OBJECTIF 1:
D'après le texte fourni sur le loup, depuis quand la présence de cet animal est-elle avérée sur le plateau des Costières de Nîmes ?

TEXTE FOURNI:
▼▼▼
Un autre écho encore plus en plaine, dans le Gard : 
"Le résumé : Depuis le début d'année, selon la FDSEA, 53 brebis ont été tuées dans les Costières. Dont 4 attaques cette semaine.
23 attaques ont été recensées sur le plateau des Costières de Nîmes. Un territoire improbable sur lequel la présence du loup est avérée depuis mai 2017, notamment grâce à cette vidéo. Les éleveurs réclament l'intervention des lieutenants de louveterie afin d'effectuer un "prélevement" du loup, autrement dit, que le loup soit abattu. En 2018 dans le Gard, le loup est à l'origine de la mort de 170 bêtes et de 50 attaques."

https://www.occitanie-tribune.com/articles/12695/aude-aude-video-les-eleveurs-ovins-crient-au-loup-a-generac 

DU RÉCHAUFFÉ...

S'il nous arrive de revenir en arrière pour des pages de livre, cela semble plus compliqué concernant un blog même pour l'auteur des articles. Aussi ai-je repris plaisir à ce que j'écrivais le 30 décembre 2013... Je compte sur votre indulgence ! 

A la fin du 19ème siècle, la présence du loup était encore banale. Dans ma famille la tradition orale en atteste.   

LE RETOUR DU LOUP (publié le 30 décembre 2013)


Si un froid précoce interdit la sortie des rousilhous, le redoux qui alterne vient contrarier, aussi, cette envie de neige des gosses, quand, le nez sous l’édredon, alors qu’il gèle à pierre fendre, on aime se faire peur avec les loups des contes. Des contes et de la vraie vie aussi, pour un passé pas si lointain même si les grandes forêts ont disparu de nos paysages depuis près de mille ans.

La cuisinière ronflait tandis qu’un Cers sifflant décembre harcelait de ses bourrasques la souche de la cheminée. Certainement inspiré par cette atmosphère hivernale, l’oncle Noé, accrochant le tisonnier sur la barre après avoir garni le foyer, raconta comment notre aïeule qui partait à pied jusqu’à Narbonne, eut à se défendre un jour, entre Le Pech de la Pistole et le four à chaux de Mader, avec pour seule arme son bâton, contre les loups. Il restait encore des loups dans la Clape à la fin du XIXème siècle (1).
▲▲▲
OBJECTIF 2:
Recopiez à l'identique les lignes des données fournies, depuis celle qui contient « Task: Click the 小黑记事本 app heading » jusqu'à celle qui contient « Looking at the screenshot, I should point(221,63). », cette dernière comprise.

DONNÉES FOURNIES:
▼▼▼
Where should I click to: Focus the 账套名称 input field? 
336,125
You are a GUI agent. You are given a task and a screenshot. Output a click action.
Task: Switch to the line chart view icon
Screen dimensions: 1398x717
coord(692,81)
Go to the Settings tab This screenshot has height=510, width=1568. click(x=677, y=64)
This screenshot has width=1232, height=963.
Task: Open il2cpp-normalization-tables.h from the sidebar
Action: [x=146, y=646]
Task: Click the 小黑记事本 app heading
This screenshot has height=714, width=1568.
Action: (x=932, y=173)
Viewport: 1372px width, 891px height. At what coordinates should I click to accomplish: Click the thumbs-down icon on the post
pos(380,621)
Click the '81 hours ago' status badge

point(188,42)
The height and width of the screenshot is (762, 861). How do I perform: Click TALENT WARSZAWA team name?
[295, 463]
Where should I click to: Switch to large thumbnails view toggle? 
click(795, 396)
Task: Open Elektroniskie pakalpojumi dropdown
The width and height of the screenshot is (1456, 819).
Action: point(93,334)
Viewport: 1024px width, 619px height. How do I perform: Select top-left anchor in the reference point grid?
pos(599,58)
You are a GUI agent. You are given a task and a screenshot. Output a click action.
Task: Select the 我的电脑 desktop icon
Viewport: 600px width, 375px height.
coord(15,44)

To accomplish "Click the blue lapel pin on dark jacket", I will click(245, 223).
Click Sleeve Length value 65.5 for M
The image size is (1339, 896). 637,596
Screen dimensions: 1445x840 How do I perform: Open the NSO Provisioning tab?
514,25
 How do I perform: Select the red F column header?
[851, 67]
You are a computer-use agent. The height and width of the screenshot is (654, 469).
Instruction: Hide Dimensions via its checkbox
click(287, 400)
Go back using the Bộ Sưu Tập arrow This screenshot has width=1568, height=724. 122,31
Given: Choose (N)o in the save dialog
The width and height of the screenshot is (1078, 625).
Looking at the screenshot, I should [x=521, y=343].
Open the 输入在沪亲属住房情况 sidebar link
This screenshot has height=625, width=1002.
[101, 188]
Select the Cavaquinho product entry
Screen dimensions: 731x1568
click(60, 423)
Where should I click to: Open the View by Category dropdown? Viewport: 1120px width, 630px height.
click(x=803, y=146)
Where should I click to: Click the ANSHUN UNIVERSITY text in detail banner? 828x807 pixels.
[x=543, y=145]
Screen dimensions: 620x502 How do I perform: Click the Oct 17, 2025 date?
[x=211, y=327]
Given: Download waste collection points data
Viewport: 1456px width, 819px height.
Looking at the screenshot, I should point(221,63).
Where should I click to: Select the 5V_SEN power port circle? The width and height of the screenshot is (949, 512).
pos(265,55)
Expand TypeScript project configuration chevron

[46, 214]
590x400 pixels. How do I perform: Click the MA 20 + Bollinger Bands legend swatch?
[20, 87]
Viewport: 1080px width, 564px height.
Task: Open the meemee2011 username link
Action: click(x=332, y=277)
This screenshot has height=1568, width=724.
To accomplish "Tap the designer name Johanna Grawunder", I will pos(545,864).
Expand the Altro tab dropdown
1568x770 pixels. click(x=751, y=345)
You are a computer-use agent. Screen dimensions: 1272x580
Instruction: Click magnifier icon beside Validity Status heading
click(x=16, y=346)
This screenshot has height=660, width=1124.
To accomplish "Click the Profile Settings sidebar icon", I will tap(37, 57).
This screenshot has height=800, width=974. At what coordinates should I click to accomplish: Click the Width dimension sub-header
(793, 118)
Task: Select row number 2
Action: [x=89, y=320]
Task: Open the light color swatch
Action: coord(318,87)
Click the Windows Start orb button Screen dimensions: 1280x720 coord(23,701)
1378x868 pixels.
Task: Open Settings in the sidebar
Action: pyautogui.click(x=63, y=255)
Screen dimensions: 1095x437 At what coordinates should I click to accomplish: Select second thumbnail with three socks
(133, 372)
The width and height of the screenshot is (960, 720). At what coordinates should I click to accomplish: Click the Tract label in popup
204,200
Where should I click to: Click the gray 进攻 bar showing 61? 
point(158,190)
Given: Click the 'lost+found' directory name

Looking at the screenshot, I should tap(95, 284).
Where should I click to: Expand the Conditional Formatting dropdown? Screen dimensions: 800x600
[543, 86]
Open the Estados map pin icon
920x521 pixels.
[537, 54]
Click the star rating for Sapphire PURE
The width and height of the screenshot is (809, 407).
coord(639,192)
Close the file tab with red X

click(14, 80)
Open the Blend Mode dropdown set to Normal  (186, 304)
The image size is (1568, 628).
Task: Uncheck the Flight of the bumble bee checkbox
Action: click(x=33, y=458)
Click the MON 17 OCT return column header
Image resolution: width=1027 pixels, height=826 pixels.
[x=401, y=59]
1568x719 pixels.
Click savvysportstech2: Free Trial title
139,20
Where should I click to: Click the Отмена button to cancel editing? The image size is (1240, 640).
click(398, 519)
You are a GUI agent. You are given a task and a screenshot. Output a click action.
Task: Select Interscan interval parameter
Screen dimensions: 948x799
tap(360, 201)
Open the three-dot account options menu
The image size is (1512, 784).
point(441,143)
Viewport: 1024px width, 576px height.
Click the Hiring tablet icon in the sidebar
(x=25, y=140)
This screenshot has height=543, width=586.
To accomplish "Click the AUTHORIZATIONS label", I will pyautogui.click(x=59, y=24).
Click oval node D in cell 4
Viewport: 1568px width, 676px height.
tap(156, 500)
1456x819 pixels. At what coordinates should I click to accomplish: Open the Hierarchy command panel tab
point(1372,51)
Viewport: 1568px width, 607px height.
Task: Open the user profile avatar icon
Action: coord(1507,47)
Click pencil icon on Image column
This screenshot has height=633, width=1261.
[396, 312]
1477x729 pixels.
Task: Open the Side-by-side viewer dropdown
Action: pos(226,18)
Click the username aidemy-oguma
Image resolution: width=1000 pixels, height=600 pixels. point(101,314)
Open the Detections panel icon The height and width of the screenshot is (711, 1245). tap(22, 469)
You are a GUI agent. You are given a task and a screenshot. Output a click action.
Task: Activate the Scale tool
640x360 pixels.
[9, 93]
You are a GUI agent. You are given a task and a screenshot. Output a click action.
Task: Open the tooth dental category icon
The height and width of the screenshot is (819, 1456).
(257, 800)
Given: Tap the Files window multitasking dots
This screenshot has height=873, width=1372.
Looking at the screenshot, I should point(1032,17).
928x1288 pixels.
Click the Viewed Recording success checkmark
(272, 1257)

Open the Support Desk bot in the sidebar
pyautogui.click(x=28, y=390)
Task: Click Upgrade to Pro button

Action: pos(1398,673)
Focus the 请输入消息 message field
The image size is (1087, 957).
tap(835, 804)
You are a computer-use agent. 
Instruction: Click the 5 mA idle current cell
▲▲▲
SOLUTION 1:
Depuis mai 2017.

SOLUTION 2:
Task: Click the 小黑记事本 app heading
This screenshot has height=714, width=1568.
Action: (x=932, y=173)
Viewport: 1372px width, 891px height. At what coordinates should I click to accomplish: Click the thumbs-down icon on the post
pos(380,621)
Click the '81 hours ago' status badge

point(188,42)
The height and width of the screenshot is (762, 861). How do I perform: Click TALENT WARSZAWA team name?
[295, 463]
Where should I click to: Switch to large thumbnails view toggle? 
click(795, 396)
Task: Open Elektroniskie pakalpojumi dropdown
The width and height of the screenshot is (1456, 819).
Action: point(93,334)
Viewport: 1024px width, 619px height. How do I perform: Select top-left anchor in the reference point grid?
pos(599,58)
You are a GUI agent. You are given a task and a screenshot. Output a click action.
Task: Select the 我的电脑 desktop icon
Viewport: 600px width, 375px height.
coord(15,44)

To accomplish "Click the blue lapel pin on dark jacket", I will click(245, 223).
Click Sleeve Length value 65.5 for M
The image size is (1339, 896). 637,596
Screen dimensions: 1445x840 How do I perform: Open the NSO Provisioning tab?
514,25
 How do I perform: Select the red F column header?
[851, 67]
You are a computer-use agent. The height and width of the screenshot is (654, 469).
Instruction: Hide Dimensions via its checkbox
click(287, 400)
Go back using the Bộ Sưu Tập arrow This screenshot has width=1568, height=724. 122,31
Given: Choose (N)o in the save dialog
The width and height of the screenshot is (1078, 625).
Looking at the screenshot, I should [x=521, y=343].
Open the 输入在沪亲属住房情况 sidebar link
This screenshot has height=625, width=1002.
[101, 188]
Select the Cavaquinho product entry
Screen dimensions: 731x1568
click(60, 423)
Where should I click to: Open the View by Category dropdown? Viewport: 1120px width, 630px height.
click(x=803, y=146)
Where should I click to: Click the ANSHUN UNIVERSITY text in detail banner? 828x807 pixels.
[x=543, y=145]
Screen dimensions: 620x502 How do I perform: Click the Oct 17, 2025 date?
[x=211, y=327]
Given: Download waste collection points data
Viewport: 1456px width, 819px height.
Looking at the screenshot, I should point(221,63).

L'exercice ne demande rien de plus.